◆ Instruction A
In the Audley End passage, rewrite the section from "The children’s nursery" up to and including "in each room.", replacing "governess" with "nanny".
◆ Instruction B
Answer these questions from the Audley End passage:
(i) Who edited the first published edition of Pepys's diary?
(ii) In which room does the Portrait of an Unknown Gentleman hang?
(iii) In what year was the diary released in two volumes?
◆ Instruction C
List every city where, according to the Audley End passage, the writer has seen original Holbeins.

# START OF Extract

The children’s nursery wing has been restored, and there are drawings of the two boys, along with their siblings. Here, as in other parts of Audley End, there is a living breathing personification of a former staff member - the governess, who is happy to chat, in character.  There are dressing-up clothes, a large dolls’ house, and wooden Ark and animals to play with for younger visitors, and, gratifying sight for this former child, the bookworms’ delight - a full book-case in each room.

PictureChild's bed, Nursery Wing
The house’s libraries are spectacular, including the main one, full from floor to ceiling with reference books, a combination of three collections. I would have liked to leaf through Sir Richard Hoare’s History of Modern Wiltshire, as not only do my Hayter ancestors hail from that county, but I am also related to Hoares.  Pepys aficionados might be interested to know that Richard Griffin, 3rd Baron Braybrooke, edited the first published edition of the diary, deciphered for the first time in its entirety and transcribed by the Reverend John Smith, and released in two volumes in 1825. I am currently on the 1664 volume of the Diary, and was very pleased to see, among the many paintings on display in the House, a portrait (from the studio of Peter Lely) of Barbara Villiers, the Lady Castlemaine admired so much by our Samuel!  Pepys himself visited the house, so I look forward to reading his comments.  

There is a Portrait of an Unknown Gentleman by Hans Holbein the Younger in the Drawing Room - I’ve seen original Holbeins now in The Hague, Berlin, London and New York, and the excitement of viewing this great painting master’s work at first hand never diminishes.

# END OF Extract
# START OF Stored records

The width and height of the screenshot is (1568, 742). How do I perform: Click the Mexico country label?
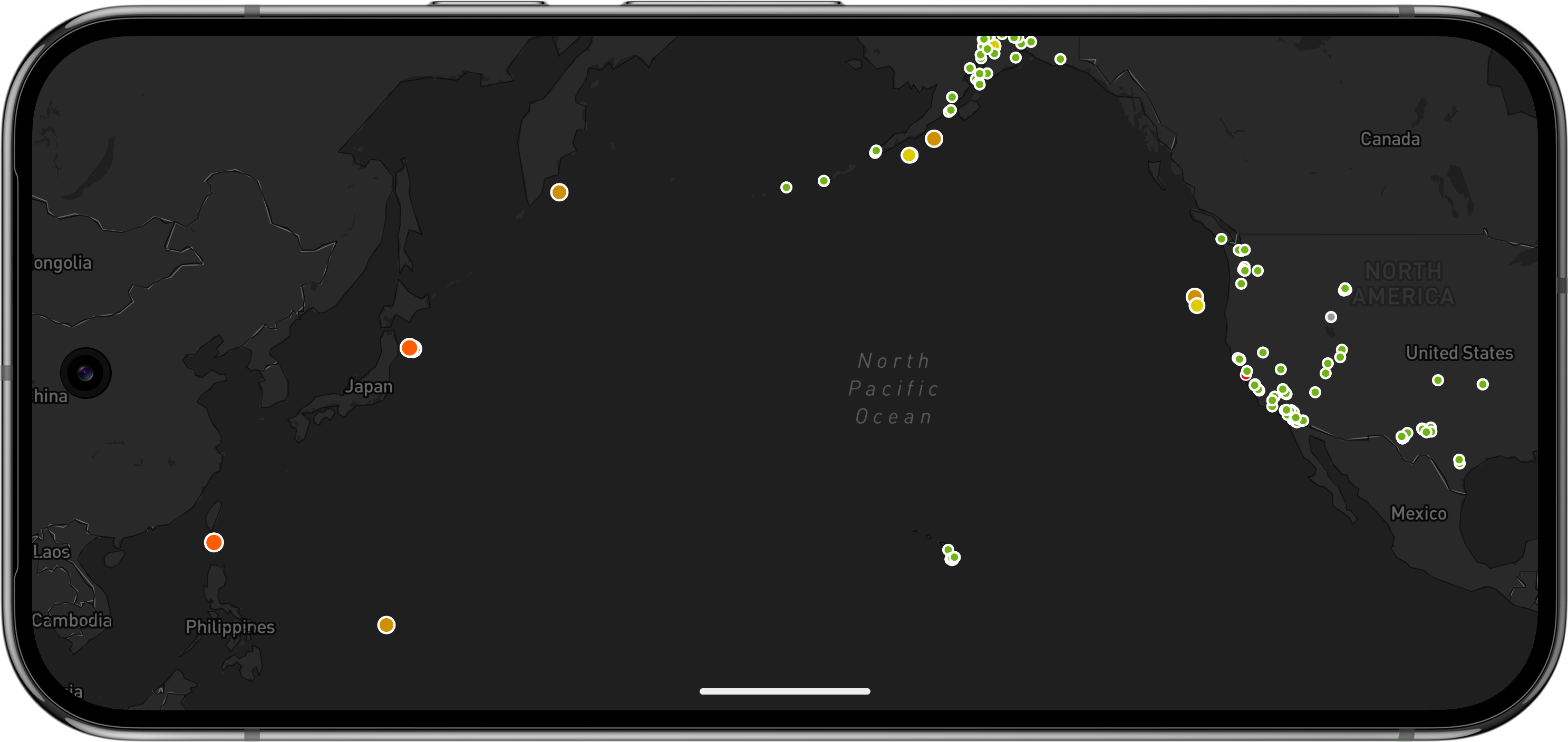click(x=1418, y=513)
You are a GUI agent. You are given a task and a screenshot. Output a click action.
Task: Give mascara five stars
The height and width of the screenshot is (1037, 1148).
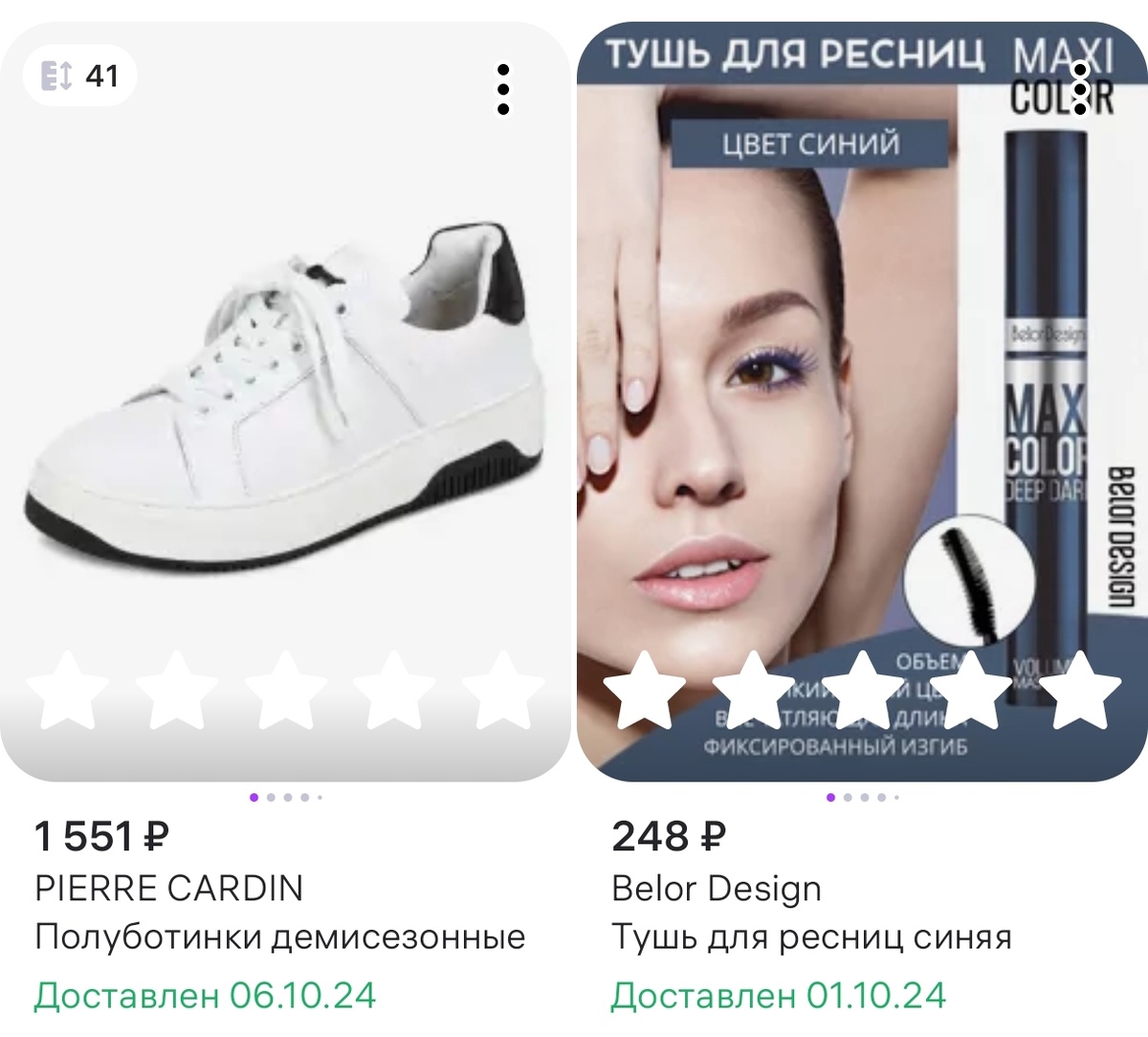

# END OF Stored records

◆ Expected output A
The children’s nursery wing has been restored, and there are drawings of the two boys, along with their siblings. Here, as in other parts of Audley End, there is a living breathing personification of a former staff member - the nanny, who is happy to chat, in character.  There are dressing-up clothes, a large dolls’ house, and wooden Ark and animals to play with for younger visitors, and, gratifying sight for this former child, the bookworms’ delight - a full book-case in each room.

◆ Expected output B
(i) Richard Griffin, 3rd Baron Braybrooke
(ii) The Drawing Room
(iii) 1825

◆ Expected output C
The Hague, Berlin, London, New York